§ WHAT TO DO
Say how many lines of the listing below hold the string "button", and say nothing else.

§ WORKING DATA
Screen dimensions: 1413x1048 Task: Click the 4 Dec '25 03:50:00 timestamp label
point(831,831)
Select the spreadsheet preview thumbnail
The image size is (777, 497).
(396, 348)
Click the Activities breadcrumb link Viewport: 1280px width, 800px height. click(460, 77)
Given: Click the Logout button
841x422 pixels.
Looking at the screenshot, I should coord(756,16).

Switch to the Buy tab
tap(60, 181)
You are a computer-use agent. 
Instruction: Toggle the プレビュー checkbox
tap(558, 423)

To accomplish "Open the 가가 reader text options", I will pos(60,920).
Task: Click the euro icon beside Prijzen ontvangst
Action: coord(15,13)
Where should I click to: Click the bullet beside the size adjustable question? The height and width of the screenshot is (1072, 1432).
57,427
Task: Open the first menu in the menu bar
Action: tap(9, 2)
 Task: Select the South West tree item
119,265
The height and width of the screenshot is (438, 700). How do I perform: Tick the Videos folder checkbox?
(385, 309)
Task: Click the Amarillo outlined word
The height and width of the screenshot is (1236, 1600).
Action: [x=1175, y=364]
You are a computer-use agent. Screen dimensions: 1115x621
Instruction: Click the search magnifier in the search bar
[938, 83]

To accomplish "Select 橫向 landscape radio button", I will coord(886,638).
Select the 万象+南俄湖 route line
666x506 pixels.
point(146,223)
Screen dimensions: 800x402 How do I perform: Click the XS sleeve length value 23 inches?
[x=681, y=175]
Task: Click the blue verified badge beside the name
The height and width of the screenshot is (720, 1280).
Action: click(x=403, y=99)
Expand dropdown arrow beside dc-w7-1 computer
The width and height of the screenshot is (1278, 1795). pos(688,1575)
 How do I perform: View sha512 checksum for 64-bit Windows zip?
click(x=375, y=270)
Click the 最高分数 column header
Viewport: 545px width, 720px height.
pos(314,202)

§ REPLY TO THE EXERCISE
2